|Photo Source: Dyon Joël (Own work) [Public domain], via Wikimedia Commons|
I had spent the last 12 months recording and cleaning up citations on my husband's family tree. After I finished that last citation, I felt rather pleased with myself. After all, I had added almost 200 more people to that family tree as well as verified sources of information. I had also come across a number of interesting people, some of whom had been subjects of my blog posts.
Then, I stopped. I knew that I needed to do the same cleaning job with my family tree, but I just lacked the desire to get started. Nothing seemed to call me into exploring the past or heading in a particular direction with my family research.

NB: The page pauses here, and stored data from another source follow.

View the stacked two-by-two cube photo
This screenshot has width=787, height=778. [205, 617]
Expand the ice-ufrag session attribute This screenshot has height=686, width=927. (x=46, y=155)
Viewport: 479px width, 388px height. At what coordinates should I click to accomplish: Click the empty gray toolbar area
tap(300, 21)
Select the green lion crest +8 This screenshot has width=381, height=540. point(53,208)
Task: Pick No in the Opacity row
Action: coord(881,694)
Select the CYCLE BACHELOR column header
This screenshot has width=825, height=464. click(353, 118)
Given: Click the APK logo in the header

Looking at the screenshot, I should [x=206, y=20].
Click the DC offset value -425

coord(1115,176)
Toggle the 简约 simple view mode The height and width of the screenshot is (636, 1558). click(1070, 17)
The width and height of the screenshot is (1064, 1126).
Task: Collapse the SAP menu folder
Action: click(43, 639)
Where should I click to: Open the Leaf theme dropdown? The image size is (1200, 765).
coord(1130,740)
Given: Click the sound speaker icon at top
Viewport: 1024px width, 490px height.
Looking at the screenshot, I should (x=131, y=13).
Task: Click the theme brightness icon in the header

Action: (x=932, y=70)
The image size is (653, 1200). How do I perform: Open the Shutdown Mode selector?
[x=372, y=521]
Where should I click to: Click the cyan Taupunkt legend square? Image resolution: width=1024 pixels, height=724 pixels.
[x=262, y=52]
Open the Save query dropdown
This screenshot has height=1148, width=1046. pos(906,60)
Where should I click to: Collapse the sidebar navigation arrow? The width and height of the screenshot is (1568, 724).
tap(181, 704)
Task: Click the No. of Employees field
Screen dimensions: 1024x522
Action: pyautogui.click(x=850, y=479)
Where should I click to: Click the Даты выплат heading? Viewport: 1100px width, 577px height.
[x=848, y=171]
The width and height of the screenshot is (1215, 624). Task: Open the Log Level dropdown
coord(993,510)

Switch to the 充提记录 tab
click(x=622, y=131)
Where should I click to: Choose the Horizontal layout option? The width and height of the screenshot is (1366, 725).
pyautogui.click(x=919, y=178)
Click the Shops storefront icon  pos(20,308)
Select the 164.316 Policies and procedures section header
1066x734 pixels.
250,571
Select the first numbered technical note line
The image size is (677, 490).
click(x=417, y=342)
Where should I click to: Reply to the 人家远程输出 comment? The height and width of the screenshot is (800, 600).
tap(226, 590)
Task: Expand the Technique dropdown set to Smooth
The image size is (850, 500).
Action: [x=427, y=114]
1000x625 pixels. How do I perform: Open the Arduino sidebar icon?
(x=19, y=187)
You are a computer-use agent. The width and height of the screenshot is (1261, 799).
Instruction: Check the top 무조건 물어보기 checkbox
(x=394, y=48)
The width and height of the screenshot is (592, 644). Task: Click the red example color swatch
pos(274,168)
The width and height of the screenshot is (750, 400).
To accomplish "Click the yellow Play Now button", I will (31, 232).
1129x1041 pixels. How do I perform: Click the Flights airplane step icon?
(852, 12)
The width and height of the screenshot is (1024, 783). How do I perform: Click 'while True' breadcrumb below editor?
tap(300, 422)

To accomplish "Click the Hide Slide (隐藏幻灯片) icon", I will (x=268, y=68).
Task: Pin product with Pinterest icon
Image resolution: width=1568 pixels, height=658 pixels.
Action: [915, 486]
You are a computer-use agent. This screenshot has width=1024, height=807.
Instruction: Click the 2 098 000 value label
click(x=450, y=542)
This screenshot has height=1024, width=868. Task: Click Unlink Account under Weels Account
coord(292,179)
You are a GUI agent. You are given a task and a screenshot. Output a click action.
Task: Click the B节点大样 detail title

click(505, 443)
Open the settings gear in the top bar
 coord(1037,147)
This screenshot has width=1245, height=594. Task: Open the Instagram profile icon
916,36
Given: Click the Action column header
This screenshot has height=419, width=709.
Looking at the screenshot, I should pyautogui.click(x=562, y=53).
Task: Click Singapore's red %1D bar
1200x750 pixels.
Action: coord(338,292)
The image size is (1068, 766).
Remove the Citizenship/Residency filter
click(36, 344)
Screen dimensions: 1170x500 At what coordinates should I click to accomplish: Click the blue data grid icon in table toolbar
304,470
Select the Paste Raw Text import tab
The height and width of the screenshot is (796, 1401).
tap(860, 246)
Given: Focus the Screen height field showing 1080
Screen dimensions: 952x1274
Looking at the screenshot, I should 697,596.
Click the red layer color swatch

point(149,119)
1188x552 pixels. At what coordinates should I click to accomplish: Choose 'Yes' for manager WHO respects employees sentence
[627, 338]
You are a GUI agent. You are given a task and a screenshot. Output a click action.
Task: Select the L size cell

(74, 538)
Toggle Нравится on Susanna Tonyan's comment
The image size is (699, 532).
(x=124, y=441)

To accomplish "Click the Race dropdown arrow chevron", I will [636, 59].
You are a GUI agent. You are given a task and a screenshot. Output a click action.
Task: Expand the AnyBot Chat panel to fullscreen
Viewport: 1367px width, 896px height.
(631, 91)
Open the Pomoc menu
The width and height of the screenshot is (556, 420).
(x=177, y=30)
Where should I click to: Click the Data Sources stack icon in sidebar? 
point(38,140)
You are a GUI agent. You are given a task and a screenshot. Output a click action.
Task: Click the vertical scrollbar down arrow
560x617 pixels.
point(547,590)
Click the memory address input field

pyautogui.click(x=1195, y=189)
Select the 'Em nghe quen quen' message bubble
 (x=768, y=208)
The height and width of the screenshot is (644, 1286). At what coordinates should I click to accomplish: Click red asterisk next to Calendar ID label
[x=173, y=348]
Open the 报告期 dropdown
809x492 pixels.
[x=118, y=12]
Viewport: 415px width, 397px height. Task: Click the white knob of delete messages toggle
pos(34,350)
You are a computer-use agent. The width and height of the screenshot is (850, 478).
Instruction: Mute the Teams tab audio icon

Fortunately, a few days later, I received a e-mail message through Ancestry.com. It was from a distant cousin who had found the name of his GGGrandfather on my public member tree and had written to ask if I know the marriage date for these Great Great Grandparents. This turned out to be the nudge I needed to get back to my research.
I turned to my usual plan to starting research in both Ancestry.com and FamilySearch.org. FamilySearch had an excellent database of Iowa County Marriages, 1838-1934 through which I found the marriage date of the writer's GGGrandparents (and my GGGrand Uncle and Aunt) George W Smiley and Mary Ann Bedle / Beedle. They were married on 29 March 1860.
The writer mentioned that George W Smiley was buried at the Vicksburg National Cemetery. This suggested yet another family member who had died during the Civil War. The Vicksburg National Military Park "holds the remains of 17,000 Union Civil War soldiers ... 75% [of whom] are listed as unknowns".(1) Fortunately, George W Smiley was among those soldiers whose remains were identified.
|Interment Database, Vicksburg National Cemetery|
From his listing in the cemetery's database, I learned several things about George W Smiley. At the time of his death, George was a Corporal in Company A of the 23rd Iowa Infantry. He died 5 July 1863 and was later buried in Section B, space 2664. After years of following my husband's and my relatives through their time as Confederate soldiers, it took a second to realize that I obviously also had Union soldiers in my family. It also meant that George's wife Mary had been left a widow after having been married a little over three years.
I spend the next few hours lost in the 1800s, looking for Mary and information about her life after George's death. After a quick reply to the email writer with answers to his questions, I realized I had a direction for working in my family tree. Looking for Mary kept me moving back and forth between Iowa and Pennsylvania, in and out of contact with the Smiley family. It made me look for some new resources and return to some familiar ones. And, it looks as if there may be some stories to tell.